RECORDS FOR THIS TASK -
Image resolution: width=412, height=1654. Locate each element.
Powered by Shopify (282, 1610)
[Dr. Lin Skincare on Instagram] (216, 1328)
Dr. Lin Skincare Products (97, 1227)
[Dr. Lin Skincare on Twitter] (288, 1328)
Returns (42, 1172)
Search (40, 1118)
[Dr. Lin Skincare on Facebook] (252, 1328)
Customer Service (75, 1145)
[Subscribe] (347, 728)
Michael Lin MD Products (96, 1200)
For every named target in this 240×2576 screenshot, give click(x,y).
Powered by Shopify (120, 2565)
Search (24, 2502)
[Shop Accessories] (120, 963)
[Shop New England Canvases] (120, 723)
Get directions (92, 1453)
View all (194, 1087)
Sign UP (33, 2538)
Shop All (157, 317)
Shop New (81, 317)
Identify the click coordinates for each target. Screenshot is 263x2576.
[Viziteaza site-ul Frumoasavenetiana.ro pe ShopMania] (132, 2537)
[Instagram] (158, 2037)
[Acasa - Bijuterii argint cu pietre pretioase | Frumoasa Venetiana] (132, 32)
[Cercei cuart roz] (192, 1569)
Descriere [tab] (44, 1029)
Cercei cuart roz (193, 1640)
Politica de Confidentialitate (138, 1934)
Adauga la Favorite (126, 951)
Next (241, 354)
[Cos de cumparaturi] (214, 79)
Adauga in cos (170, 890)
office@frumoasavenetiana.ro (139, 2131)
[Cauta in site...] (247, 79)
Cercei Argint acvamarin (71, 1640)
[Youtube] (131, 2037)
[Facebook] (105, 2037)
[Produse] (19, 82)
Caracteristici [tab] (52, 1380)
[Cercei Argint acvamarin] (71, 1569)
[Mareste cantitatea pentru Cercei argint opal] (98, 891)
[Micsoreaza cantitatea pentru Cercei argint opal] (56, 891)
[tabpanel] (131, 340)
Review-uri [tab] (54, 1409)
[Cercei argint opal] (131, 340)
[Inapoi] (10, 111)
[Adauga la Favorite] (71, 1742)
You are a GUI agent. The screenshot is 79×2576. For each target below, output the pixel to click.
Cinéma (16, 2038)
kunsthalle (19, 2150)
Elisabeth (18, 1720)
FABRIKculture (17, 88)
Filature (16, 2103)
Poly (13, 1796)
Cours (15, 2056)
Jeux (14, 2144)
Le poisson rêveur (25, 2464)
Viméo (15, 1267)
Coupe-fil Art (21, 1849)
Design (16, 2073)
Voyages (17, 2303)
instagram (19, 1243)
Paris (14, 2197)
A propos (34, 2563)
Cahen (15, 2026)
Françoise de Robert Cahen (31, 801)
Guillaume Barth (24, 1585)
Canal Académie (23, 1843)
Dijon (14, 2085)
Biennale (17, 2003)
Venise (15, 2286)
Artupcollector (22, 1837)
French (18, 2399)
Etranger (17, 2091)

YOUR GOAL - Pull out every line above that holds the word "pentru".

TASK RESULT -
[Mareste cantitatea pentru Cercei argint opal] (98, 891)
[Micsoreaza cantitatea pentru Cercei argint opal] (56, 891)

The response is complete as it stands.